Four Hearts (Сердца четырёх) is a 1941 Soviet romantic comedy film directed by Konstantin Yudin.

== Plot ==
In the suburban dacha settlement, a regiment of tankers has been quartered. The plot is built around two sisters, absolutely different, but equally loving. One is a serious mathematician, the other is a frivolous dragonfly. In the center of attention of the girls is a brave military man.
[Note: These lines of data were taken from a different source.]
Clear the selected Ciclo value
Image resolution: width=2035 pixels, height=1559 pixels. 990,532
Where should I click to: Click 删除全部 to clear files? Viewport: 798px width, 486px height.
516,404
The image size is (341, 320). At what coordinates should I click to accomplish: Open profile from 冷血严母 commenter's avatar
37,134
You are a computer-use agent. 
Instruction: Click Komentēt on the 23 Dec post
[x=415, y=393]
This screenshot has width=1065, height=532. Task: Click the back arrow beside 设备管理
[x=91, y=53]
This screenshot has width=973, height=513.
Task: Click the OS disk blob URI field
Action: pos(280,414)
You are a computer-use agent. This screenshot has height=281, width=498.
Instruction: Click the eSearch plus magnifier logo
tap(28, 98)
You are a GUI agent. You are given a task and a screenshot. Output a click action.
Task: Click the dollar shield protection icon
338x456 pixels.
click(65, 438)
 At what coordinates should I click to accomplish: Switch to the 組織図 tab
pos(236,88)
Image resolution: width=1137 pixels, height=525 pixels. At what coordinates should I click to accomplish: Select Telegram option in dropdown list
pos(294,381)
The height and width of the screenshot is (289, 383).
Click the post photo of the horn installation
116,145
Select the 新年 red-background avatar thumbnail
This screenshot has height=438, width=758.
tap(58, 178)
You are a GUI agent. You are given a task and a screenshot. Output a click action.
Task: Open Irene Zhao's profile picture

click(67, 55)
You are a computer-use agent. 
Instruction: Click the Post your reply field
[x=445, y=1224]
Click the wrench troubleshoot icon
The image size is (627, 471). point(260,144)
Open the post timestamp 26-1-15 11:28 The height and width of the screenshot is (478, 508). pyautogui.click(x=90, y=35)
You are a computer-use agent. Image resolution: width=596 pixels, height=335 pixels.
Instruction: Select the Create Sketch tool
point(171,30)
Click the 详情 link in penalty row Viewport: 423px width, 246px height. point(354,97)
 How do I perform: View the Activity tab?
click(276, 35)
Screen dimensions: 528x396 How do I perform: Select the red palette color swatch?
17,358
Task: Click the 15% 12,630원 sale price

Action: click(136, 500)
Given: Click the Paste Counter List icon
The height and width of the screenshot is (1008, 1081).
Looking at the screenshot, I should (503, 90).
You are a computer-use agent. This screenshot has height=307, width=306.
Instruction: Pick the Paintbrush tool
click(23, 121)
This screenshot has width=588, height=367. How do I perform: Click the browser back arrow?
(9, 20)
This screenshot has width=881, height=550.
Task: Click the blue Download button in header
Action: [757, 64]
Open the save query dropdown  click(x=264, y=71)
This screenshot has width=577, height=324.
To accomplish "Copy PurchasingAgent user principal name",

Life vicissitudes, funny and difficult situations, intrigue, tears, joy, but everything is built around one love.

== Cast==
- Valentina Serova as Galina Sergeyevna Murashova
- Yevgeny Samoylov as First Lieutenant Pyotr Nikitich Kolchin
- Lyudmila Tselikovskaya as Alexandra Sergeyevna 'Shura' Murashova
- Pavel Shpringfeld as Gleb Zavartsev
- Lisa Dmitriyevskaya as Antonia Vasiliyevna Murasheva, mother
- Irina Murzaeva as Tamara Spiridonovna, manicurist
- Andrey Tutyshkin as Prof. Arkadi Vassiliyevich Yershov
- Aleksandr Antonov as Colonel
- Tatyana Barysheva as Zhurkevich, professor's aide
- Vsevolod Sanayev as Young soldier writing love letters
- Emmanuil Geller as Passenger
- Rostislav Plyatt as Examining professor
- Tatyana Govorkova as Station Master (uncredited)

== Release ==
In 1945, the film appeared on the screen and took the 5th place on the annual list of Soviet rental leaders with 19.44 million viewers.